Mbour — Le président de l’Association sénégalaise de lutte contre la drépanocytose (ASD), Maguèye Ndiaye, a plaidé, vendredi, pour le dépistage précoce de cette maladie chez les enfants, surtout en milieu scolaire, où elle fait « beaucoup de ravages ».

« Depuis deux ans, nous avons mis en place un plan d’actions national qui implique le dépistage en milieu scolaire. Actuellement, nous avons, à peu près, 800 élèves qui ont été dépistés gratuitement, dans plusieurs localités du pays. C’est à nous donc de mettre tout cela dans une formule bien déterminée, qui permettra de le soumettre aux autorités scolaires », a déclaré M. Ndiaye.

Il s’exprimait à l’occasion d’une session d’information et de sensibilisation sur la drépanocytose, organisé à Mbour à l’intention des relais communautaires.

Selon lui, il est « très difficile » d’avoir « une scolarité normale » quand on a la drépanocytose. Et c’est ce qui justifie l’organisation, ce samedi, à l’école élémentaire Cheikh Ahmadou Lô de Mbour, d’une séance de dépistage gratuit de la maladie.

« Le fait de faire des dépistages dans les établissements scolaires nous permet de dire aux autorités éducatives que cette maladie est bien là et que l’enfant drépanocytaire mérite une attention particulière par rapport aux autres élèves. C’est aussi une manière à nous de montrer au ministère de l’Education nationale que c’est une maladie qui peut toucher tout le monde, fait mal », a lancé le président de l’ADS.

D’après Maguèye Ndiaye, la situation de la drépanocytose est « très alarmante » au Sénégal pour plusieurs raisons.

« D’une part, le Sénégal est un pays pauvre et le ministère de la Santé et de l’Action sociale, dans son protocole de prise en charge, est très lent. C’est une maladie qui a été découverte depuis 114 ans et jusqu’à présent il n’y a aucune forme de prise, alors que la prise en charge annuelle d’un drépanocytaire tourne autour de 500 mille francs CFA. Les malades se débrouillent seuls et il n’y a pas assez de médecins spécialisés », a-t-il dénoncé.

Il a déploré l’absence d’un recensement correct des drépanocytaires. Les seules statistiques disponibles indiquent que cette maladie toucherait entre 8 et 10% de la population.

Organisée en collaboration avec la cellule départementale de Mbour de l’ASD, la session d’information et de sensibilisation des relais communautaires a eu pour cadre l’Unité de traitement ambulatoire (UTA) de l’Etablissement public de santé de niveau (EPS1) de Mbour.
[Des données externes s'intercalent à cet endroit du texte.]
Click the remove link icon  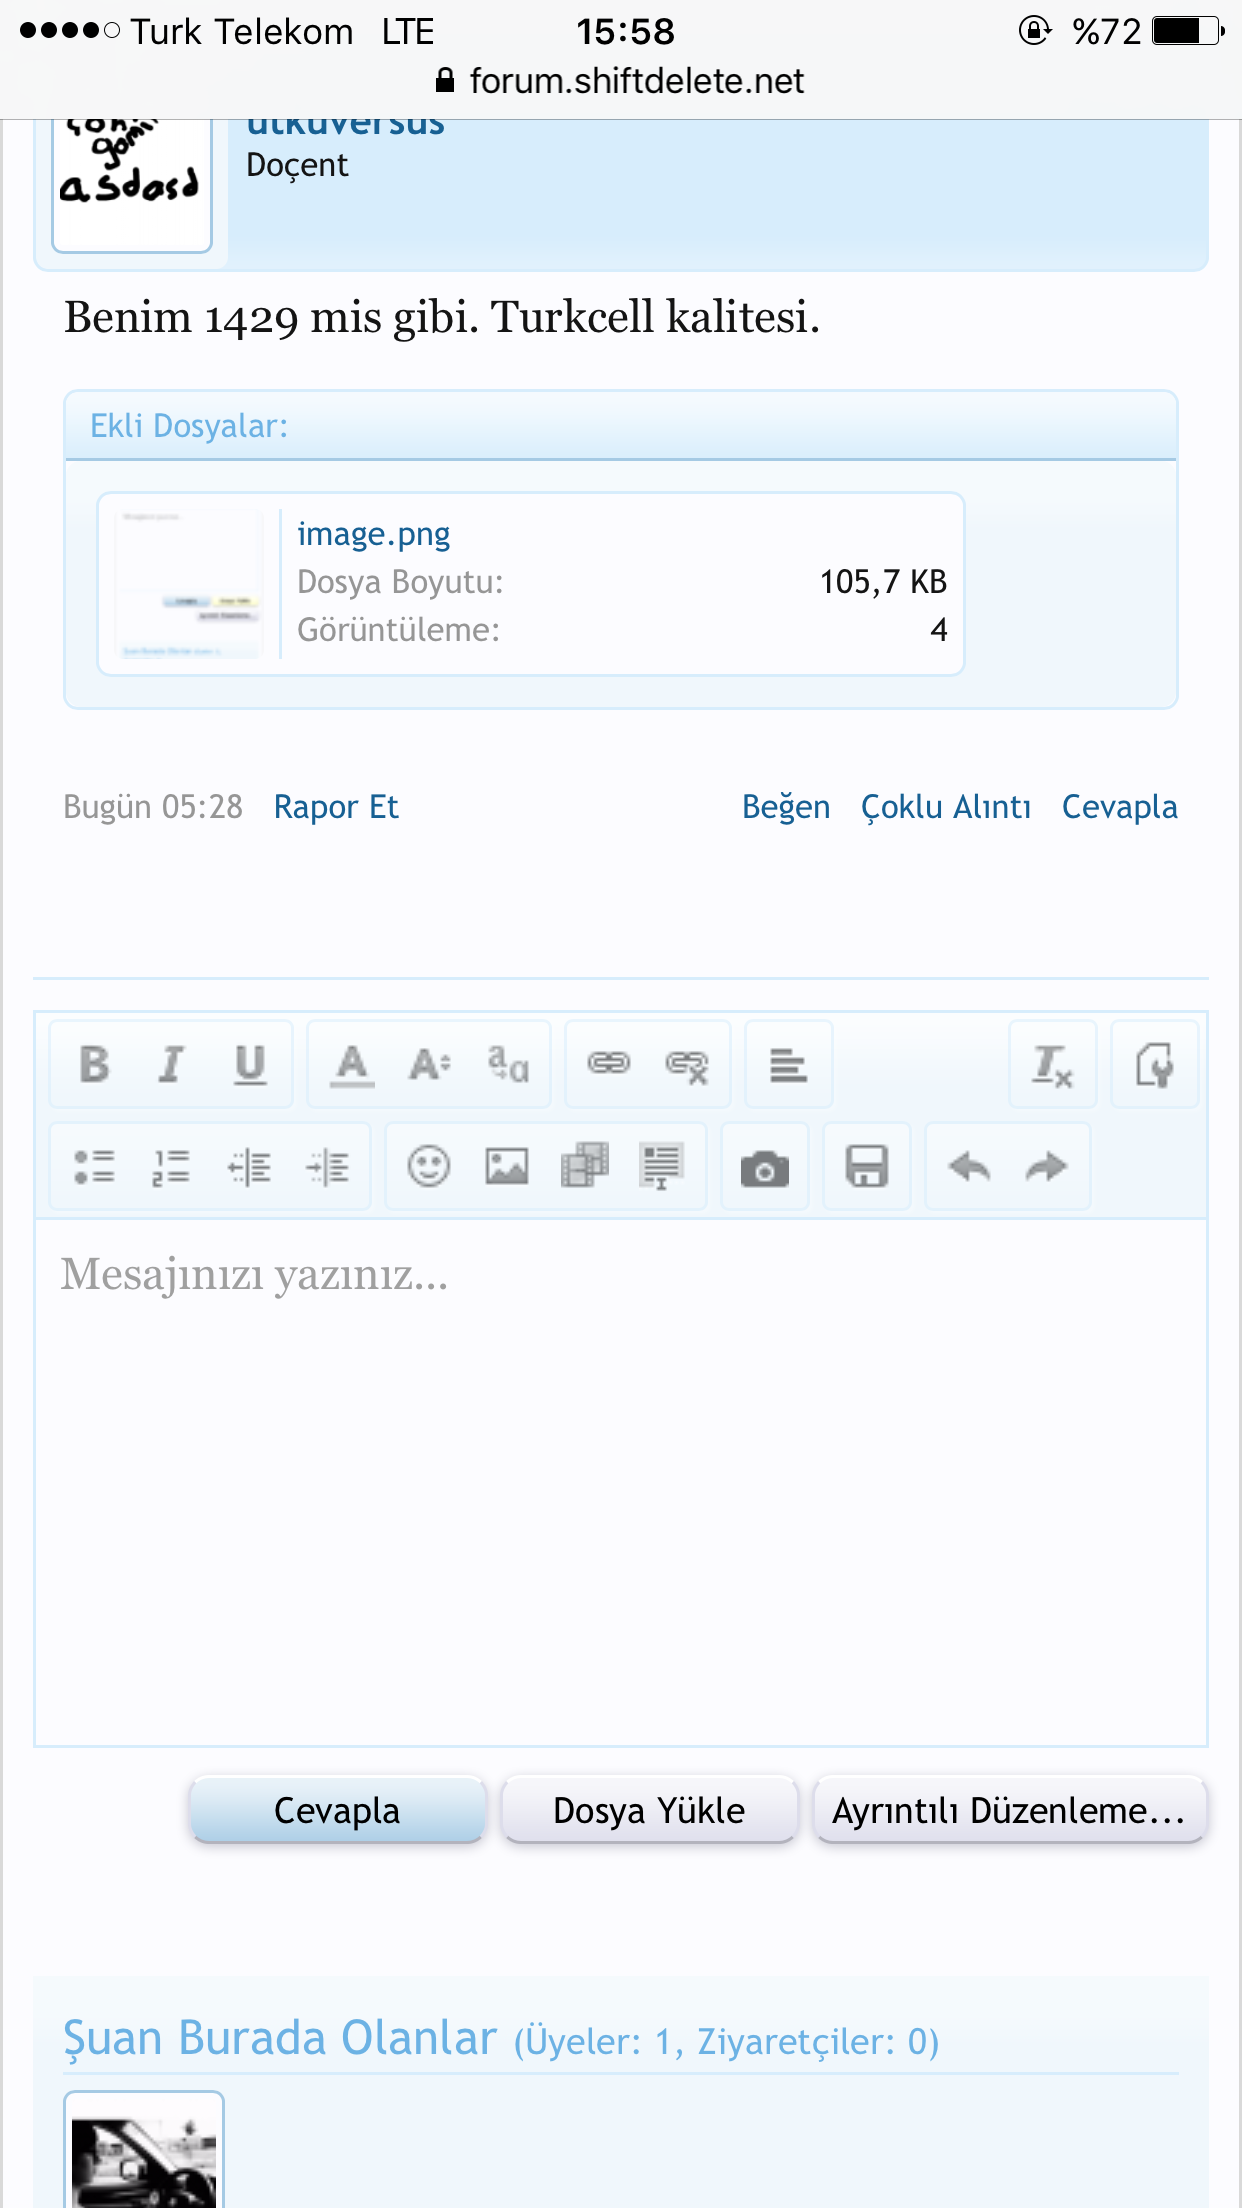pyautogui.click(x=687, y=1065)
« Nous avons estimé que, pour lutter efficacement contre la drépanocytose, il faut démultiplier l’information et la sensibilisation et offrir aux relais communautaires, qui constituent des éléments extrêmement essentiels dans le dispositif médical, la possibilité d’avoir la bonne information par rapport à cette maladie », a expliqué M. Ndiaye, pour justifier la pertinence d’une telle activité.